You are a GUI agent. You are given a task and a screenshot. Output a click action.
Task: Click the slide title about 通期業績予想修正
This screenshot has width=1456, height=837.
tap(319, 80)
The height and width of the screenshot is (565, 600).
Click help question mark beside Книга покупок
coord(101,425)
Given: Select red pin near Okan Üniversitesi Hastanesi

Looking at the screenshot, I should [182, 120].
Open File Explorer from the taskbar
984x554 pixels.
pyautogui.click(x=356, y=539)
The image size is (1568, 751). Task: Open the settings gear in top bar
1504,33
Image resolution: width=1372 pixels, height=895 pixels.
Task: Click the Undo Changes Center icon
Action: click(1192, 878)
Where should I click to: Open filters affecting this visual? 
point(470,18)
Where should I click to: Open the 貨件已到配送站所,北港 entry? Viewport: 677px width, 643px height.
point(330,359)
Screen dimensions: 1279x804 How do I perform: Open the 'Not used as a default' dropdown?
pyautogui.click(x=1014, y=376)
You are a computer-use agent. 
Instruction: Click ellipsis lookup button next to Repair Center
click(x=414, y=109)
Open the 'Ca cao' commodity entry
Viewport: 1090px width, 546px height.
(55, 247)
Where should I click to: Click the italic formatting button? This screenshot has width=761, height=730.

- **Your goal**: Extract the first line above and each line after it up to and including the one with "You are a computer-use agent.", please, exactly and with nothing else.

- **Answer to the problem**:
You are a GUI agent. You are given a task and a screenshot. Output a click action.
Task: Click the slide title about 通期業績予想修正
This screenshot has width=1456, height=837.
tap(319, 80)
The height and width of the screenshot is (565, 600).
Click help question mark beside Книга покупок
coord(101,425)
Given: Select red pin near Okan Üniversitesi Hastanesi

Looking at the screenshot, I should [182, 120].
Open File Explorer from the taskbar
984x554 pixels.
pyautogui.click(x=356, y=539)
The image size is (1568, 751). Task: Open the settings gear in top bar
1504,33
Image resolution: width=1372 pixels, height=895 pixels.
Task: Click the Undo Changes Center icon
Action: click(1192, 878)
Where should I click to: Open filters affecting this visual? 
point(470,18)
Where should I click to: Open the 貨件已到配送站所,北港 entry? Viewport: 677px width, 643px height.
point(330,359)
Screen dimensions: 1279x804 How do I perform: Open the 'Not used as a default' dropdown?
pyautogui.click(x=1014, y=376)
You are a computer-use agent. 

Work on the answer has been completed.